Solano County Hells Angels Member Pleads Guilty to Being a Felon in Possession of a Firearm
For Immediate Release
U.S. Attorney's Office, Eastern District of California
SACRAMENTO, Calif. — Dennis Killough Jr., 51, of Vacaville, pleaded guilty today to unlawfully possessing two firearms after being convicted of a felony crime, U.S. Attorney Phillip A. Talbert announced.
According to court documents, on Dec. 8, 2021, law enforcement officers executed a search warrant at Killough’s home as part of an investigation into a brutal beating at the clubhouse for the Vallejo chapter of the Hells Angels Motorcycle Club. In October 2021, two different victims—both of whom were members of a different motorcycle club that is considered a “puppet” (or subordinate) club of the Hells Angels—were beaten by Killough and other club members based on perceived infractions of the Hells Angels’ rules.
During the search of Killough’s home, law enforcement found two firearms, including a Taurus G2C 9 mm compact pistol and a Taurus model PT 745 Pro handgun.
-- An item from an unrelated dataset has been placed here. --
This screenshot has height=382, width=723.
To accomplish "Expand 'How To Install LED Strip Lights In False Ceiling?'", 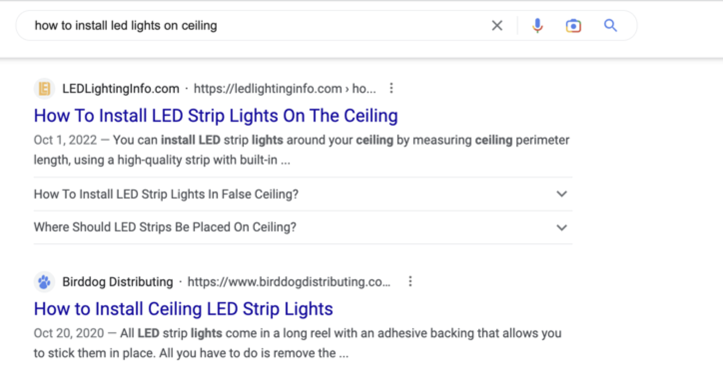I will tap(561, 194).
Killough has prior felony convictions, including previous firearm convictions, which prohibit him from possessing firearms.
This case is the product of an investigation by the Solano County District Attorney’s Office, the Solano County Sheriff’s Office, the Vacaville Police Department, the Federal Bureau of Investigation, and the Bureau of Alcohol, Tobacco, Firearms and Explosives. Assistant U.S. Attorneys Aaron D. Pennekamp and Jason Hitt are prosecuting the case.
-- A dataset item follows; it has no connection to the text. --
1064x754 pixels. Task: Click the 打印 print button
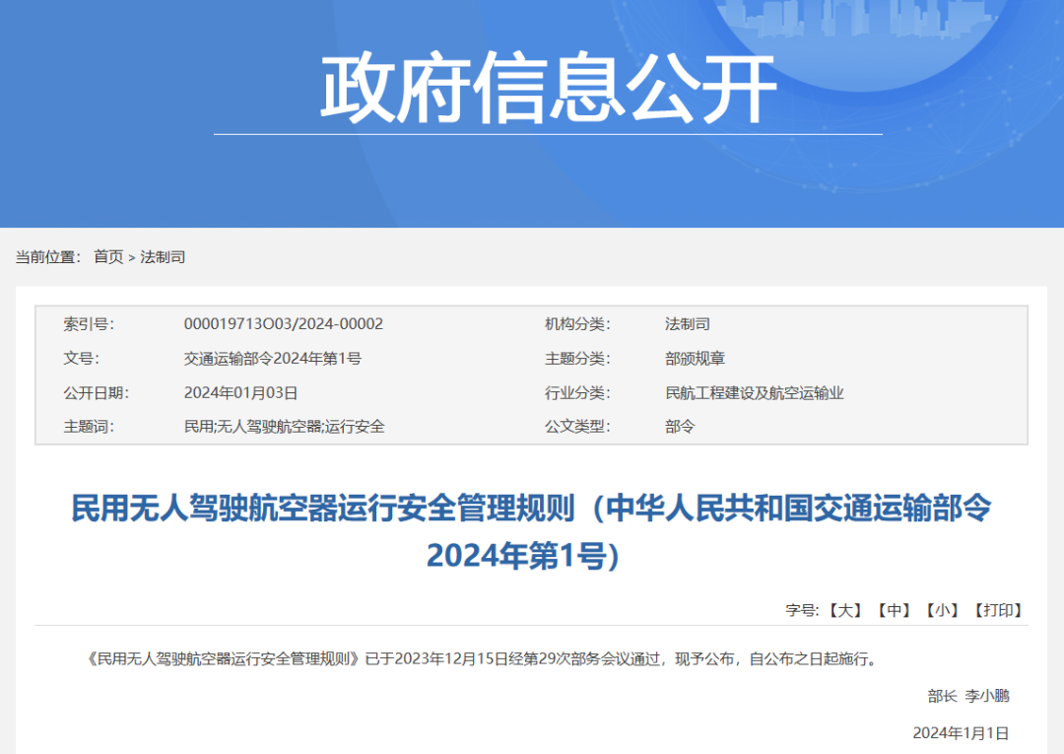click(998, 610)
Killough is scheduled to be sentenced on March 27, 2023, by U.S. District Judge Kimberly J. Mueller. Killough faces a maximum statutory penalty of 10 years in prison and a $250,000 fine. The actual sentence, however, will be determined at the discretion of the court after consideration of any applicable statutory factors and the Federal Sentencing Guidelines, which take into account a number of variables.
This case is part of Project Safe Neighborhoods (PSN), a program bringing together all levels of law enforcement and the communities they serve to reduce violent crime and gun violence, and to make our neighborhoods safer for everyone. On May 26, 2021, the U.S. Department of Justice launched a violent crime reduction strategy strengthening PSN based on these core principles: fostering trust and legitimacy in our communities, supporting community-based organizations that help prevent violence from occurring in the first place, setting focused and strategic enforcement priorities, and measuring the results.